The latest attempt to get into people’s webmail accounts is from a group Shelfari. Apparently set up as a service to help your friends learn about new books to read. They do this by getting you to give them your webmail account’s password so they can look to see if any of your friends are also members of Shelfari. In reality, Shelfari.com sends spam masquerading as you to everyone in your webmail’s Address Book.
See other reports of this behavior at:
I have blacklisted email from shelfari.com to my servers, as a complaint I filed there a few days was blatantly ignored and they did it again, emailed one of my addresses another “invite” to join.
Reminder: Never ever ever give your webmail account information to a third party.
Hi Mike,
The issue is not really that shelfari is asking for your email contacts. LinkedIn and other websites do it too.
It is more the “how”. By default, all your contacts are checked and there is no way to deselect them. There are two or three buttons and if you click any, you will send an email to everyone.
I also run a website Muziboo.com and we have rolled out the same feature but we do it very neatly and pull no cheap tricks (no reminders nothing). Check it out for yourself and tell me what you feel
Btw .. thanks for the trackback …
Hi Prateek,
I checked out your Muziboo site, and sorry, but it is never acceptable to ask for a password to someone webmail’s account. All we have is your word that you won’t do anything nefarious with that info. You could take over their account, search for password reminders from other web sites, lots of other bad stuff. Blackmail is possible. Spam obviously. Why would someone ever open themselves up to that kind of abuse and headaches?
If lots of different sites ask for webmail account login info, people get the idea that it is ok to give it out. And it is not. Look at the phishing epidemic. Now people need to be on the lookout for muziboo phishing attempts. It’s much better to not be in the position of having to say “we never do anything bad with your password” by not collecting it in the first place.
Why does Muziboo not have a privacy policy? Site users don’t even know what country the muziboo site is based in. Is it India? USA? Australia? Laws are very different, and if someone had to come after you because you did something Bad with their email account, how could they do that? Whois info says India, but other than that there’s no hints on how to track you down.
So, I’m not upset at you or anything, but I really think collecting webmail login information is a very bad idea, for both you and the user submitting the info.
Hi Mike,
Thanks for reviewing Muziboo.com and I really appreciate your comments. It is certainly true that I can despite giving my word for it, do nasty things with your email address. However we at Muziboo.com certainly don’t and neither do we pull cheap tricks to spam your contacts. But I agree that its all based on trust, which can be breached. Same applies for companies that take your credit card information. That can be misused too and you can incur a financial loss. I think most of ecommerce and internet is based on trust and the belief that legal action can be taken when the trust is breached.
However, if you never import your contacts anywhere, the big guys like google will have all the power because they have all the services linked with just one login and it will be very difficult for smaller companies to help you connect with your network on their site. I would like to know whats your view on that.
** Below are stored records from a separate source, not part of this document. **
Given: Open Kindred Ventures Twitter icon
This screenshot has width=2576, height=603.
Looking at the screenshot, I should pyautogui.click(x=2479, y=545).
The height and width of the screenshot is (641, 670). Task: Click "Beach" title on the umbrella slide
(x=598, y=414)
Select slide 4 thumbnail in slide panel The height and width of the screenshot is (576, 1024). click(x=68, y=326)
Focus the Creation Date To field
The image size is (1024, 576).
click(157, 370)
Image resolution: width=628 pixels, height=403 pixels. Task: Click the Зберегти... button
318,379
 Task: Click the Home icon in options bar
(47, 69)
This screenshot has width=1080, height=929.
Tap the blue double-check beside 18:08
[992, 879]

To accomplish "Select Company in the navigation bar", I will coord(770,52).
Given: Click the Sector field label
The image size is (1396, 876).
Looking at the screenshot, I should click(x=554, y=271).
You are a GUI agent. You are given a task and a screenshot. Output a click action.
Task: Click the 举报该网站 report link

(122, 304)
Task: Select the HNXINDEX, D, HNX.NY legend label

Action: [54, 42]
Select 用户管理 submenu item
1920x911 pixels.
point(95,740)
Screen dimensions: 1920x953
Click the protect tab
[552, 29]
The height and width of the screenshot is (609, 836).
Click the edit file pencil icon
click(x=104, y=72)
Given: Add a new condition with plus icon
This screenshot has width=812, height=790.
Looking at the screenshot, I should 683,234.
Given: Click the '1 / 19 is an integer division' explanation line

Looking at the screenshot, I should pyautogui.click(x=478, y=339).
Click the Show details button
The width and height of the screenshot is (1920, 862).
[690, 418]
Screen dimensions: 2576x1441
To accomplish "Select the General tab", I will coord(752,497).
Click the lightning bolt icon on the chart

I will put a privacy policy in place. However there already is relevant contact information in the footer of the website, so the team is reachable and visible.
Thanks again for your comments. I will work on them to improve the website
Regards
Prateek
Muziboo.com
Hey thanks for the track back..
Although I firmly believe that shelfari is nothing more than a cheap spamming site which has not yet stopped its act of spamming even though much have been written against it (goes to prove how sick are they)…. I do however think blaming shelfari alone is not enough…
I reiterate the point i tried to make in my post “major ranting” that our fellow net users should be more careful about sending invites..whether bulk or not why send invites in the first place…
If I need to I’d do my own research and find a site to join…no need to send me invites…
[…] Boyd Clark has linked to this post of mine while writing about the shelfari.com spam on his blog. He have also listed few more posts talking about the same issue. There is a constructive […]
The Shelfari saga has been playing out on Gadgetopia for a few days now.
I think we’ve gotten some traction. We’ve raised enough hell that Shelfari posted to their own blog that they’re going to re-design the interface, and Josh Hug himself posted an apology on a comment to the linked post.